ASSIGNMENT: Would you please write out the records below exactly as they appear?

GIVEN RECORDS:

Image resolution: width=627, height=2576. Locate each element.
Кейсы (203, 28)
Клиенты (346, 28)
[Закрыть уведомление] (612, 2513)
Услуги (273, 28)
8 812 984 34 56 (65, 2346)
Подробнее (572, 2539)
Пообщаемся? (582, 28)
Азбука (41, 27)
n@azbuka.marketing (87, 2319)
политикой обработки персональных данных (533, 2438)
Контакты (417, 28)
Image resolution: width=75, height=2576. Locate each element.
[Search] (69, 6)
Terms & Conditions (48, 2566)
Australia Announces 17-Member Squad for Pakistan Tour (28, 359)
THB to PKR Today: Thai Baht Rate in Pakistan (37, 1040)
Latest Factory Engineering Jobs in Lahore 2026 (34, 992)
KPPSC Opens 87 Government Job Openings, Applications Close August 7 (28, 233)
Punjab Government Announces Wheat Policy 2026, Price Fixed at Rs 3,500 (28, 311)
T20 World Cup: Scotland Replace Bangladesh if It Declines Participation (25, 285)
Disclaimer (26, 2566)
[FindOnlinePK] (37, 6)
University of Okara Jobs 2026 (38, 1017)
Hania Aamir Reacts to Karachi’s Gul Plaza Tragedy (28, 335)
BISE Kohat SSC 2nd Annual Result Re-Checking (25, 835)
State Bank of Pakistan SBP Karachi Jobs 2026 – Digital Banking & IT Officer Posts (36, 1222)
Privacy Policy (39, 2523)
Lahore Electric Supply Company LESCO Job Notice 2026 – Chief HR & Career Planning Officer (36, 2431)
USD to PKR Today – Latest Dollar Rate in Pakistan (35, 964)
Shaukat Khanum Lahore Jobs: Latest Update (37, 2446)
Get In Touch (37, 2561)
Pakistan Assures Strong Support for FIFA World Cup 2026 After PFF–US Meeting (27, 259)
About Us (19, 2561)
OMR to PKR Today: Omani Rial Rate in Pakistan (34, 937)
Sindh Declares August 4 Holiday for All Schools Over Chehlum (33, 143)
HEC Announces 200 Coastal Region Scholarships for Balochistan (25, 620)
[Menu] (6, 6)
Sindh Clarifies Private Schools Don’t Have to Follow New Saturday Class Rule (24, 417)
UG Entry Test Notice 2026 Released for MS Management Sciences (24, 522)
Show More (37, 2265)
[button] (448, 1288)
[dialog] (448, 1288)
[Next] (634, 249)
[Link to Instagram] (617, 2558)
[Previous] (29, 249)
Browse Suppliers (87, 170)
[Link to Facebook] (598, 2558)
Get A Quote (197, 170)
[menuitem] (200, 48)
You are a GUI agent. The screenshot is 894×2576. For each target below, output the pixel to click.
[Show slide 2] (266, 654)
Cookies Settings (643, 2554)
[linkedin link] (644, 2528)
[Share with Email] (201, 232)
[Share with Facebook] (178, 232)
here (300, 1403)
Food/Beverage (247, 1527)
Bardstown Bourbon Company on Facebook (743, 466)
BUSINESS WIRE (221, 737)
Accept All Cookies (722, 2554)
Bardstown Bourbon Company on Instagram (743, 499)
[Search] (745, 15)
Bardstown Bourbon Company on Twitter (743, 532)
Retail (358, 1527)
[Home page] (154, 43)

RESPONSE AREA:
Image resolution: width=627, height=2576. Locate each element.
Кейсы (203, 28)
Клиенты (346, 28)
[Закрыть уведомление] (612, 2513)
Услуги (273, 28)
8 812 984 34 56 (65, 2346)
Подробнее (572, 2539)
Пообщаемся? (582, 28)
Азбука (41, 27)
n@azbuka.marketing (87, 2319)
политикой обработки персональных данных (533, 2438)
Контакты (417, 28)
Image resolution: width=75, height=2576. Locate each element.
[Search] (69, 6)
Terms & Conditions (48, 2566)
Australia Announces 17-Member Squad for Pakistan Tour (28, 359)
THB to PKR Today: Thai Baht Rate in Pakistan (37, 1040)
Latest Factory Engineering Jobs in Lahore 2026 (34, 992)
KPPSC Opens 87 Government Job Openings, Applications Close August 7 (28, 233)
Punjab Government Announces Wheat Policy 2026, Price Fixed at Rs 3,500 (28, 311)
T20 World Cup: Scotland Replace Bangladesh if It Declines Participation (25, 285)
Disclaimer (26, 2566)
[FindOnlinePK] (37, 6)
University of Okara Jobs 2026 (38, 1017)
Hania Aamir Reacts to Karachi’s Gul Plaza Tragedy (28, 335)
BISE Kohat SSC 2nd Annual Result Re-Checking (25, 835)
State Bank of Pakistan SBP Karachi Jobs 2026 – Digital Banking & IT Officer Posts (36, 1222)
Privacy Policy (39, 2523)
Lahore Electric Supply Company LESCO Job Notice 2026 – Chief HR & Career Planning Officer (36, 2431)
USD to PKR Today – Latest Dollar Rate in Pakistan (35, 964)
Shaukat Khanum Lahore Jobs: Latest Update (37, 2446)
Get In Touch (37, 2561)
Pakistan Assures Strong Support for FIFA World Cup 2026 After PFF–US Meeting (27, 259)
About Us (19, 2561)
OMR to PKR Today: Omani Rial Rate in Pakistan (34, 937)
Sindh Declares August 4 Holiday for All Schools Over Chehlum (33, 143)
HEC Announces 200 Coastal Region Scholarships for Balochistan (25, 620)
[Menu] (6, 6)
Sindh Clarifies Private Schools Don’t Have to Follow New Saturday Class Rule (24, 417)
UG Entry Test Notice 2026 Released for MS Management Sciences (24, 522)
Show More (37, 2265)
[button] (448, 1288)
[dialog] (448, 1288)
[Next] (634, 249)
[Link to Instagram] (617, 2558)
[Previous] (29, 249)
Browse Suppliers (87, 170)
[Link to Facebook] (598, 2558)
Get A Quote (197, 170)
[menuitem] (200, 48)
You are a GUI agent. The screenshot is 894×2576. For each target below, output the pixel to click.
[Show slide 2] (266, 654)
Cookies Settings (643, 2554)
[linkedin link] (644, 2528)
[Share with Email] (201, 232)
[Share with Facebook] (178, 232)
here (300, 1403)
Food/Beverage (247, 1527)
Bardstown Bourbon Company on Facebook (743, 466)
BUSINESS WIRE (221, 737)
Accept All Cookies (722, 2554)
Bardstown Bourbon Company on Instagram (743, 499)
[Search] (745, 15)
Bardstown Bourbon Company on Twitter (743, 532)
Retail (358, 1527)
[Home page] (154, 43)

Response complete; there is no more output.